Hence seriousness and melancholy
who couldn’t use a little late in the millennium folly
at this latedateandtime—I’ve been furrowing my brow
too long now, I need a little rap a little weed any song
to relieve me of this form this world where men just fucking sit
and moan

A torturous desire for spiritual and poetic insight drives these lines, and the repetition and variation of same-sounding words lend music and momentum, and suggest the way meaning can pivot in an instant. Boldness and irritability of tone here is the delicious downside to moments of rapturous bliss in which her poems testify to being “a live a fire a flame in this morning / light I’m far more bright than must be right. I can hear / the defunctive music!”

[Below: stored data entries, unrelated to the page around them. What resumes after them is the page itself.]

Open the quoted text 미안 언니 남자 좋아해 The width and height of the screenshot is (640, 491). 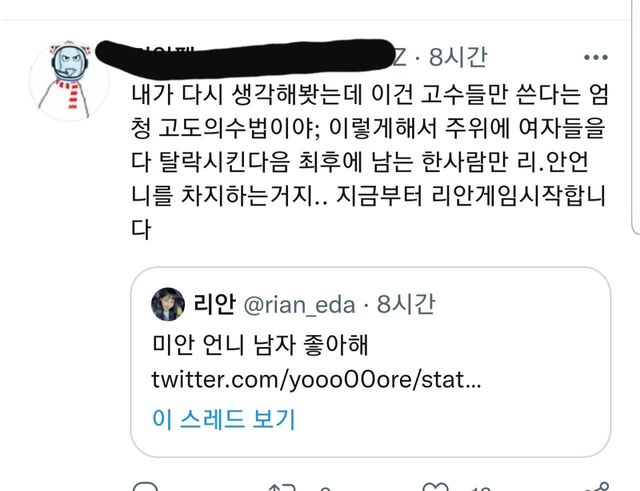click(260, 345)
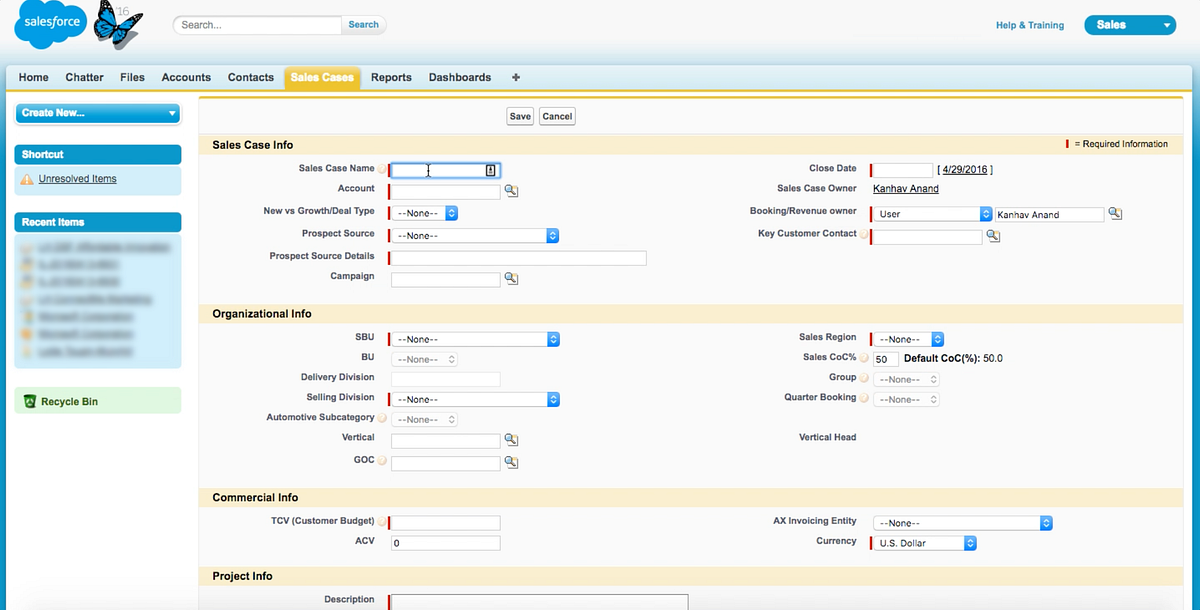Open the Unresolved Items link
1200x610 pixels.
pyautogui.click(x=77, y=179)
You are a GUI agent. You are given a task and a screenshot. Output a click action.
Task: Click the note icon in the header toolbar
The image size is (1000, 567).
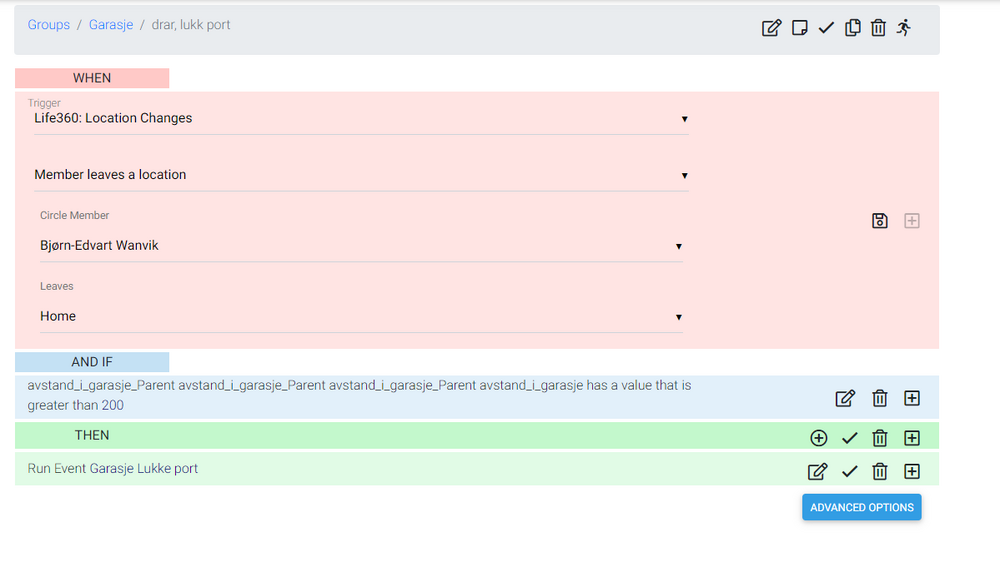click(x=799, y=28)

Repetition, variation, and slippage, evident in these lines from “notes toward the ablation of the soul,” are hallmarks of this innovation collection. Part-list, part-chant, these are musical “notes” as well as meditations on spiritual trouble:

The soul should not be multiplied needlessly, i.e.: the dull razor
of your soul. Your straight-
back soul, your slo-pitched
soul, your soul that throws out
largesses on all sides without
counting: Full Beautiful! Full Soon!
Your soul that sounds like a string
quartet: but is really just a violin
and a viola. Your diatonic
soul. Your diacritic soul, your soul that hates
just-about-fucking-everything: id est: the one
with an eye for imperfection, the lungs
of a butterfly. The perfected soul.
The perfect animal that is your soul: wet,
gutted. The guttered soul, caught
out in the rain, your soul in gold lamé, your soul,
the crooner. Your fucked-up singing
soul. Your lame soul. Your flat soul.
The soul that is your body.

Restraint and moderation are not Davis’ watchwords; instead, she is faithful to her own intense, irreverent exuberance at the same time as she is relentlessly suspicious of the sincerity of sincerity—her own and everyone else’s. In “poem convincing you to leave your wife” she declares “my heart is cool / and black / is fool and blank / nevertheless / nevertheless / i remain, / the wife that staid and the wife that left / the wife that laughed and / the wife that slayed.” The effect of repeating that impossible transition word “nevertheless”—a word that holds together two unmanageable and incompatible conditions—is of a pause that hangs in the air, loudly announcing itself like a church bell or train whistle.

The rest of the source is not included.